Note on the use of Generative AI tools (ChatGPT, Copilot, etc.): while not forbidden, I highly recommend to not use GenAI tools until you really understand the code that you are trying to write. GenAI tools are unreliable, and notoriously bad as a “learning” tool. They require a lot of micromanagement to be accurate. They can be helpful as a productivity boost for skilled developers, but will stop you from growing your own skills if used too soon.

Exercise 1

Objectives: learn to quickly get a sense of the information presented in a dataset.

We will start by using the instrument_calibration.csv file (provided on the Virtual University). It contains a synthetic dataset about the calibration of different instruments, made at different hospitals and by different operators.

Read the data in the instrument_calibration.csv file.
For each of the variables, identify the type of data.
For each of the variables, compute informative summaries.
For each of the variables, propose a visualization.

What conclusions can you draw from these information? How can you handle the missing values in the data?

Exercise 2

Objectives: perform simple univariate hypothesis test, perform simple operations on datasets.

Process the data in the instrument_calibration.csv file so that you get, for each instrument, the distribution of the difference between measured and target value.
For each instrument, estimate the accuracy and precision of the measurements.
For each instrument, test the hypothesis that it provides an unbiased measure.

Which instrument(s) would you trust more ? How could you take the biases into account?

Are the operators influencing the measure?

Exercise 3

Objectives: compute confidence intervals on univariate data and test normality.

Compute 95% confidence intervals for the value of the mean difference between measured and target value, using the original data and using the bias-adjusted data.
Draw a QQ-plot of the mean difference distribution. Does it follow a normal distribution?

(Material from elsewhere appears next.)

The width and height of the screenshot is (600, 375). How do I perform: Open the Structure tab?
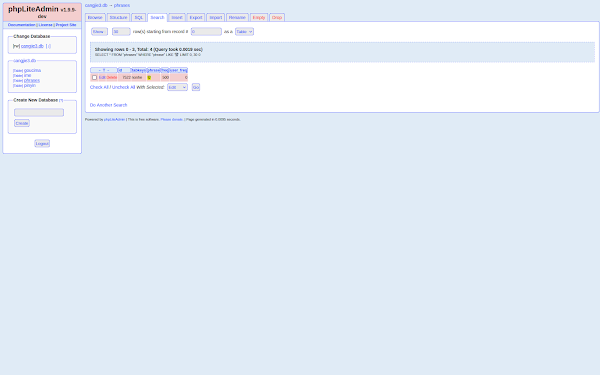pos(118,18)
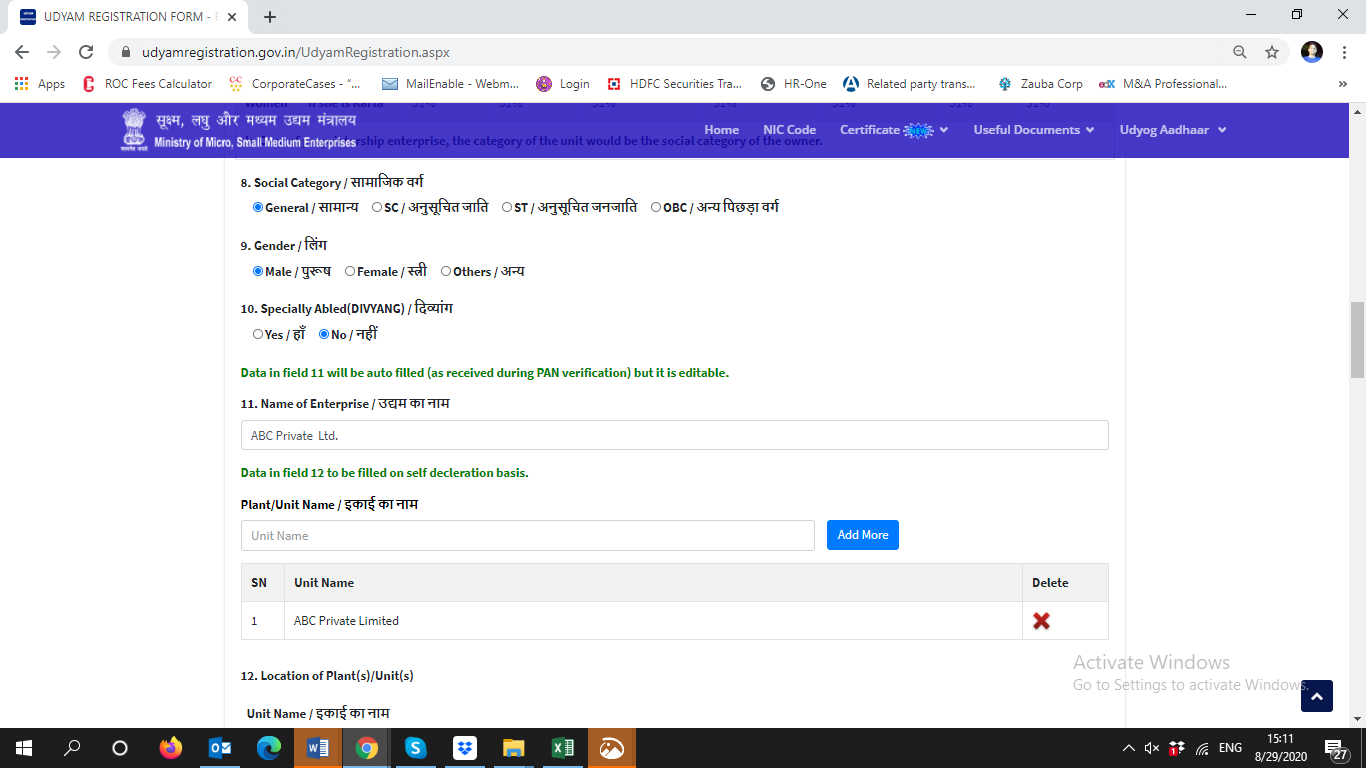The width and height of the screenshot is (1366, 768).
Task: Click the Unit Name input field
Action: pyautogui.click(x=527, y=536)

Hint: you can use the qqplot function from the statsmodel.api module.

Draw a QQ-plot of the temperature distribution. Does it follow a normal distribution?

Exercise 4

Objectives: draw appropriate conclusions from experimental data.

We will use the instrument_experiment.csv file. It contains (synthetic) experimental data using the same hospital, observers and instruments as before (i.e. the biases, precisions, etc. that you computed still apply). This time, there are two measures: one before an operation, and one after. It is expected that, when the operation is successful, the measure decreases by a certain amount.

Try to determine, from the data:

How often is the operation successful ?
When it is successful, what is the size of the effect on the measure ?

Justify your choices and propose appropriate visualizations, statistical tests and/or confidence intervals.